More than 99% of the time, two words are enough for people with normal hearing to distinguish the voice of a close friend or relative amongst other voices, says the University of Montreal’s Julien Plante-Hébert. His study, presented at the 18th International Congress of Phonetic Sciences, involved playing recordings to Canadian French speakers, who were asked to recognize on multiple trials which of the ten male voices they heard was familiar to them. “Merci beaucoup” turned out to be all they needed to hear.
Plante-Hébert is a voice recognition doctoral student at the university’s Department of Linguistics and Translation. “The auditory capacities of humans are exceptional in terms of identifying familiar voices. At birth, babies can already recognize the voice of their mothers and distinguish the sounds of foreign languages,” Plante-Hébert said.
To evaluate these auditory capacities, he created a series of voice “lineups,” a technique inspired by the well-known visual identification procedure used by police, in which a group of individuals sharing similar physical traits are placed before a witness.
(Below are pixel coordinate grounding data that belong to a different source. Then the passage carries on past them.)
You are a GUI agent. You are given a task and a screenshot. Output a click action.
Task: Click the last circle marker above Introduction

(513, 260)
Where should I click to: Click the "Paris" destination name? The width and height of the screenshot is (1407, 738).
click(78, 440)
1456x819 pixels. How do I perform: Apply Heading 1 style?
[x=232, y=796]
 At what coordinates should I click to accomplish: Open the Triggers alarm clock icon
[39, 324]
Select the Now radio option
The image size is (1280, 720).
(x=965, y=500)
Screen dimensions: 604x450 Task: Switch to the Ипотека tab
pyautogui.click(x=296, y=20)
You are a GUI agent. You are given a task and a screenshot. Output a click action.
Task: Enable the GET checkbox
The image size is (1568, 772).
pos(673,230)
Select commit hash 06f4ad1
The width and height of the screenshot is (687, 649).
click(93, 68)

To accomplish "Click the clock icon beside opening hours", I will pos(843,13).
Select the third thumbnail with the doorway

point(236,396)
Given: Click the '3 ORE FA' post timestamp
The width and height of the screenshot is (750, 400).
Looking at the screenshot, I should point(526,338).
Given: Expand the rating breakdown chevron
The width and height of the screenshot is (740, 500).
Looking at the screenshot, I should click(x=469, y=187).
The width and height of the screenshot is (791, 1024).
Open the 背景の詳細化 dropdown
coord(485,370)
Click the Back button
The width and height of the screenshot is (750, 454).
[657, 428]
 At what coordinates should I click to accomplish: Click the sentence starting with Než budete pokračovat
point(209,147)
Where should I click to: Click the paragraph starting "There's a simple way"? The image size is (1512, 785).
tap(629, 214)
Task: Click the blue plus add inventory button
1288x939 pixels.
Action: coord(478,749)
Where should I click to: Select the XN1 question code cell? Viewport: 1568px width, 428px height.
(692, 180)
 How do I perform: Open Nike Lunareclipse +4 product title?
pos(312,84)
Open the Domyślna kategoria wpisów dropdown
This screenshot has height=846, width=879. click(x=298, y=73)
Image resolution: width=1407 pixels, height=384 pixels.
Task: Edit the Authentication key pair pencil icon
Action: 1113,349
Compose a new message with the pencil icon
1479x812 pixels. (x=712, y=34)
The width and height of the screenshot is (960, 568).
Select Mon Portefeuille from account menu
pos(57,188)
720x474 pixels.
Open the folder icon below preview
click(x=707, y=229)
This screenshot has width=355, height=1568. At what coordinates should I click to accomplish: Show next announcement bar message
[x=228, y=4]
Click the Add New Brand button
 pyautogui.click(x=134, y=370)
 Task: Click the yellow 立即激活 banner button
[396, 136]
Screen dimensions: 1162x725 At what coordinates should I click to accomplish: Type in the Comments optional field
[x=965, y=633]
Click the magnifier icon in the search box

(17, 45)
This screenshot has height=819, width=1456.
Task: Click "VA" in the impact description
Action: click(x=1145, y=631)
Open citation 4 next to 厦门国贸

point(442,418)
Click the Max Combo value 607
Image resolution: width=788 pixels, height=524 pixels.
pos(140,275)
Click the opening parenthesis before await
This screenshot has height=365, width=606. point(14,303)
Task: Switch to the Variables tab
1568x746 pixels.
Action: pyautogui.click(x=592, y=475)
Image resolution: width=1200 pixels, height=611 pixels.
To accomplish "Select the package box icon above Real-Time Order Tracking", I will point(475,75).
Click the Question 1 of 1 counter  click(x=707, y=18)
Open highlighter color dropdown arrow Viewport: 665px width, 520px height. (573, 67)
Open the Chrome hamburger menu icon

“A voice lineup is an analogous procedure in which several voices with similar acoustic aspects are presented. In my study, each voice lineup contained different lengths of utterances varying from one to eighteen syllables. Familiarity between the target voice and the identifier was defined by the degree of contact between the interlocutors.” Forty-four people aged 18-65 participated.
Plante-Hébert found that the participants were unable to identify short utterances regardless of their familiarity with the person speaking. However, with utterances of four or more syllables, such as “merci beaucoup,” the success rate was nearly total for very familiar voices.
“Identification rates exceed those currently obtained with automatic systems,” he said.
Indeed, in his opinion, the best speech recognition systems are much less efficient than auditory system at best, there is a 92% success rate compared to over 99.9% for humans. Moreover, in a noisy environment, humans can exceed machine-based recognition because of our brain’s ability to filter out ambient noise.
“Automatic speaker recognition is in fact the least accurate biometric factor compared to fingerprints or face or iris recognition,” Plante-Hébert said. “While advanced technologies are able to capture a large amount of speech information, only humans so far are able to recognize familiar voices with almost total accuracy,” he concluded.